Connecticut Superior Court Judicial District of Middlesex at Middletown
Aug 3, 2010
2010 Conn. Super. Ct. 15834 (Conn. Super. Ct. 2010)

Summary

holding a mother did not show duress "at the time she signed the acknowledgment of paternity."

Summary of this case from Gordon v. Hedrick

Opinion

No. FA10-4011811-S

August 3, 2010


MEMORANDUM OF DECISION RE PLAINTIFF'S MOTION FOR PATERNITY TESTING


An evidentiary hearing regarding plaintiff's Motion for Paternity Testing, filed June 7, 2010, was held on August 2, 2010. The plaintiff and defendant testified. The guardian ad litem for the minor child, Attorney William R. Bowles, was also present. The minor child at issue, [redacted], has a date of birth of [redacted].

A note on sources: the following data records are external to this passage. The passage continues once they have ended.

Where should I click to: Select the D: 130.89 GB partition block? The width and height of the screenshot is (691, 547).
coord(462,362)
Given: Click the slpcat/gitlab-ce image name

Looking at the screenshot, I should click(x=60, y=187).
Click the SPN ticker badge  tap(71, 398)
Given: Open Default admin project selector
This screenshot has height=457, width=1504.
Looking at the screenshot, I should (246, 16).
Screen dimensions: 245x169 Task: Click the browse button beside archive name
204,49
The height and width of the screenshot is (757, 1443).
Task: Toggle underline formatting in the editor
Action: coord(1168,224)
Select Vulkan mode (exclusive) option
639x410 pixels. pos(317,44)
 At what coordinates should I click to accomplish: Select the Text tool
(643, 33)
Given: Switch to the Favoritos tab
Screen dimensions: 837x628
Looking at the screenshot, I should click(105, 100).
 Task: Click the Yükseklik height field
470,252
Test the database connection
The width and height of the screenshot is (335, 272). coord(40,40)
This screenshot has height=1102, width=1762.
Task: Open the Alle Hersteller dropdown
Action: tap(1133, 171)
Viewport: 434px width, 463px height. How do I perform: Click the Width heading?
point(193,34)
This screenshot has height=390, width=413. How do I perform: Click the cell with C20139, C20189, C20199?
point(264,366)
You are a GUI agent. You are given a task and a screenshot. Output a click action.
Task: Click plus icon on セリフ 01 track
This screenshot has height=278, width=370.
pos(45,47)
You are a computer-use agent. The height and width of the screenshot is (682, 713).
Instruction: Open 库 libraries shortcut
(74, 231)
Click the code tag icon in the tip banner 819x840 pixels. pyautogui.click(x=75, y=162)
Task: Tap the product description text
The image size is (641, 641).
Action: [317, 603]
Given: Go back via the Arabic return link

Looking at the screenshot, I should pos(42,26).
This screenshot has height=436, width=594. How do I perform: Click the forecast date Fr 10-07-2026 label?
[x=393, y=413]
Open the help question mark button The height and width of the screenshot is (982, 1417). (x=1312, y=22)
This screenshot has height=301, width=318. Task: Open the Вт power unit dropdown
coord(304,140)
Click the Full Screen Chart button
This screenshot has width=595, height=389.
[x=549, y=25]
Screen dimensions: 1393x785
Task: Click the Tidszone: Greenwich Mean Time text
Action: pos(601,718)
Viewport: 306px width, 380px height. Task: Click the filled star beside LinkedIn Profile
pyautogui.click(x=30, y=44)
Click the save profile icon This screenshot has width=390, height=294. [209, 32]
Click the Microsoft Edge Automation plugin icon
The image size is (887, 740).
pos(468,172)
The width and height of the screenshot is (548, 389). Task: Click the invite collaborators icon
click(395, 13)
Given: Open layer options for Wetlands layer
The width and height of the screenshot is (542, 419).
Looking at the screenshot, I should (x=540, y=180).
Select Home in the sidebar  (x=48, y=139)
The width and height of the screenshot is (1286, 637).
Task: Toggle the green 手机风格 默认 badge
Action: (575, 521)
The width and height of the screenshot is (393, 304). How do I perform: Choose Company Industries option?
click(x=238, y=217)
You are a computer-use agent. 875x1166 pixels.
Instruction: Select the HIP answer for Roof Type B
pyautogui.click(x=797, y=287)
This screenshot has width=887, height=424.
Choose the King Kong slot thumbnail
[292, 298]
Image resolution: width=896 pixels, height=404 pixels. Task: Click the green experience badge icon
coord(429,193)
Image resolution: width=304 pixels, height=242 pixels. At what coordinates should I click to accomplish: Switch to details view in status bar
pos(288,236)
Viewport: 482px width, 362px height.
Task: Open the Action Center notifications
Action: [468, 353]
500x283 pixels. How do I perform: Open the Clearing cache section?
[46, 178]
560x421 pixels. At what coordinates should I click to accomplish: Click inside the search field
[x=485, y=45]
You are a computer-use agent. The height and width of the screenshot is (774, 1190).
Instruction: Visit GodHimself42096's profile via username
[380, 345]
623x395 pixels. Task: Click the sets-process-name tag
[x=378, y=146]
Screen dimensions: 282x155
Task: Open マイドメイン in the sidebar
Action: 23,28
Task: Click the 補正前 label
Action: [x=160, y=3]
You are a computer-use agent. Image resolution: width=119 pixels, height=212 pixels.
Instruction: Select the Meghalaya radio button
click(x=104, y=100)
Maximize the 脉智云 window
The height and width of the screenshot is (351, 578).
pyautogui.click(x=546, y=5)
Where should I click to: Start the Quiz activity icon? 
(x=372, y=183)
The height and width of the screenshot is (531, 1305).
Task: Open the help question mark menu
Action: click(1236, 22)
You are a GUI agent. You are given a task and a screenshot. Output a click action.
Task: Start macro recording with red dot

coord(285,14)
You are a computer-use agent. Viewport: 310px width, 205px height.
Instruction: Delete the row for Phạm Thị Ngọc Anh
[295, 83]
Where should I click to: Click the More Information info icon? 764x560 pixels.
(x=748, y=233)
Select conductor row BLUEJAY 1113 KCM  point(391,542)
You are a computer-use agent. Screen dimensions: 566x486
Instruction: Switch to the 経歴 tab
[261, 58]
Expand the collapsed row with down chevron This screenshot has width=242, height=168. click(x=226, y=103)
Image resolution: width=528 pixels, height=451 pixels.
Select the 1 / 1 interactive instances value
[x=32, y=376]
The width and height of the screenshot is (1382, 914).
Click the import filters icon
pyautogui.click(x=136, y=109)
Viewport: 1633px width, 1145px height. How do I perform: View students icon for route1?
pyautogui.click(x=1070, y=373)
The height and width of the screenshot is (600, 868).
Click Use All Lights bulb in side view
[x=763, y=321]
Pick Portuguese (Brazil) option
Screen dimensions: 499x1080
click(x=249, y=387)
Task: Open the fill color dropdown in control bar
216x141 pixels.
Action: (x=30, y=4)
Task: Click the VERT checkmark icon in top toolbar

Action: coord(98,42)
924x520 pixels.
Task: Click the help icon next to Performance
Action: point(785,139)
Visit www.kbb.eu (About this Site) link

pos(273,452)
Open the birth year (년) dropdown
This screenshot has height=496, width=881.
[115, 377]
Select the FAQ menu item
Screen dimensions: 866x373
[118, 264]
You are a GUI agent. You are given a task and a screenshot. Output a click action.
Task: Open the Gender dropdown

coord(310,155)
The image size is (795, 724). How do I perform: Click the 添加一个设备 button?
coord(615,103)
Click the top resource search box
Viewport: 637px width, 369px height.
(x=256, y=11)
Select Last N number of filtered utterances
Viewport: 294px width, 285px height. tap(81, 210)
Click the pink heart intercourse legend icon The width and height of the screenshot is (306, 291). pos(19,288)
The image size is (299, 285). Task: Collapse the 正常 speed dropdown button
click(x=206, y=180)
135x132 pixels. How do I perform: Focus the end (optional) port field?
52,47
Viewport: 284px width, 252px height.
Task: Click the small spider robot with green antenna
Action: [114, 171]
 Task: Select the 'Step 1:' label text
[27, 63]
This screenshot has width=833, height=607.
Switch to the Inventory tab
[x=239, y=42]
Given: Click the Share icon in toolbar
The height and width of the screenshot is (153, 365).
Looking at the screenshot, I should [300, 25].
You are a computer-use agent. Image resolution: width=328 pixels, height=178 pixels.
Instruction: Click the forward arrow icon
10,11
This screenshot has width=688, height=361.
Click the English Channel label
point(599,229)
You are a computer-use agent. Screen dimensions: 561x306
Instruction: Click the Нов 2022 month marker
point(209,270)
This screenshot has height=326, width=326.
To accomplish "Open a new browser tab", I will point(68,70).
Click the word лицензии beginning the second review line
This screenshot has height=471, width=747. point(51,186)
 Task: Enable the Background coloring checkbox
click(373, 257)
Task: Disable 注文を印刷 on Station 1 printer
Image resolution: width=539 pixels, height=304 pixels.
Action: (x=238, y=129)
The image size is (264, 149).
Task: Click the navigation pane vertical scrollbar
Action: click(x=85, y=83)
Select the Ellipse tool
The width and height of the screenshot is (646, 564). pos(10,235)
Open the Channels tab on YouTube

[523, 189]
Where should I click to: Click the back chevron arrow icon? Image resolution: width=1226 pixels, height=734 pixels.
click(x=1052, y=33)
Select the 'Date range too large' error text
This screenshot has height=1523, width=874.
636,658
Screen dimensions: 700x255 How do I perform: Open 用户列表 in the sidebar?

The plaintiff's Motion for Paternity Testing seeks said testing pursuant to C.G.S. § 46b-172. Although the plaintiff and the defendant signed a notarized "Acknowledgment of Paternity," plaintiff's exhibit 1, on May 26, 2006, the plaintiff claims in her motion that said acknowledgment was the product of "mistake and duress." During the hearing on said motion, the plaintiff withdrew her claim of "mistake," and relies now solely on her claim of "duress." The defendant objects to the motion for testing and asserts the absence of duress. Thus the only issue before the court is whether the "Acknowledgment of Paternity" was the product of "duress," as defined by our law.

In reaching its conclusions, the court has fairly and impartially' considered all the evidence presented, evaluated the credibility of the witnesses, assessed the weight, if any, to be given specific evidence, measured the probative force of conflicting evidence, applied relevant statutory criteria and relevant case law, and has drawn such inferences from the evidence or facts established by the evidence it deems reasonable and logical.

C.G.S. § 46b-172(B) states that "a written affirmation of paternity executed and sworn to by the mother of the child shall have the same force and effect as a judgment of the Superior Court." Subsection (2) of § 46b-172 provides that "the mother and the acknowledged father shall have the right to rescind such affirmation or acknowledgment in writing within the earlier of sixty days . . ."

The acknowledgment of paternity was signed in May of 2006, well past the time for rescission under the statute. Although the plaintiff has cast her request in the guise of a Motion for Paternity, in essence she is requesting that the stipulated judgment of paternity be re-opened.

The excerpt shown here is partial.